[[ DATA FOR PROCESSING open ]]
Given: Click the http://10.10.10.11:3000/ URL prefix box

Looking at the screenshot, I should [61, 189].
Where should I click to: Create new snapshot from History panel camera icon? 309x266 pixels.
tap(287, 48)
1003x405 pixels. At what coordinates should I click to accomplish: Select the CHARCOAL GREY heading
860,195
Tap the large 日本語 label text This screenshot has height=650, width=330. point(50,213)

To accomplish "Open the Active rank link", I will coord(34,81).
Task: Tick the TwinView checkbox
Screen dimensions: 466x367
[[ DATA FOR PROCESSING closed ]]
[[ DATA FOR PROCESSING open ]]
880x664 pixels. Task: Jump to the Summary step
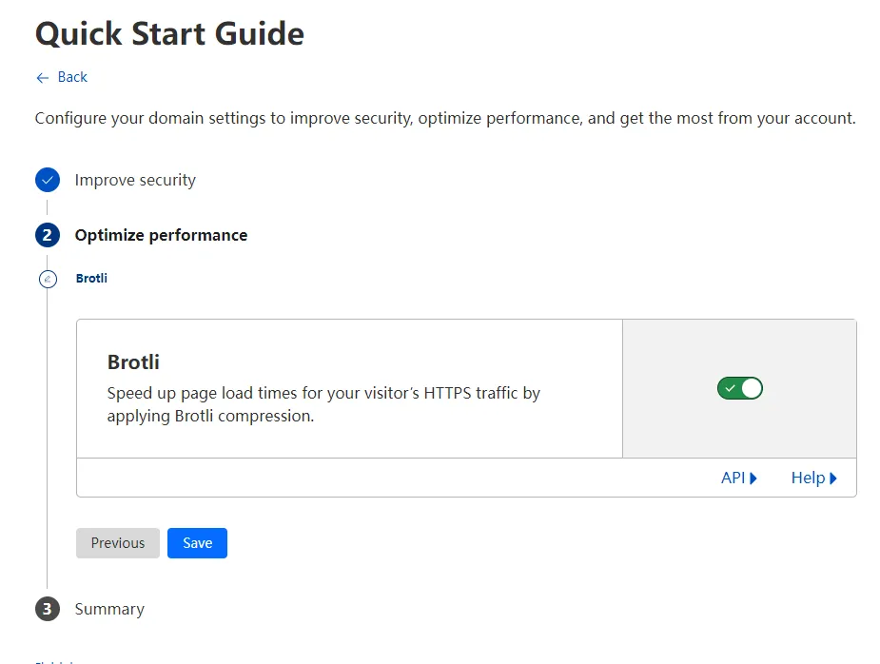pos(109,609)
[[ DATA FOR PROCESSING closed ]]
- _ACTIVITY_
Go to the line in the material above that contains "Given: Click the" and copy exactly from there through the line that contains "Screen dimensions: 466x367", stopping after it.

- _RESPONSE AREA_
Given: Click the http://10.10.10.11:3000/ URL prefix box

Looking at the screenshot, I should [61, 189].
Where should I click to: Create new snapshot from History panel camera icon? 309x266 pixels.
tap(287, 48)
1003x405 pixels. At what coordinates should I click to accomplish: Select the CHARCOAL GREY heading
860,195
Tap the large 日本語 label text This screenshot has height=650, width=330. point(50,213)

To accomplish "Open the Active rank link", I will coord(34,81).
Task: Tick the TwinView checkbox
Screen dimensions: 466x367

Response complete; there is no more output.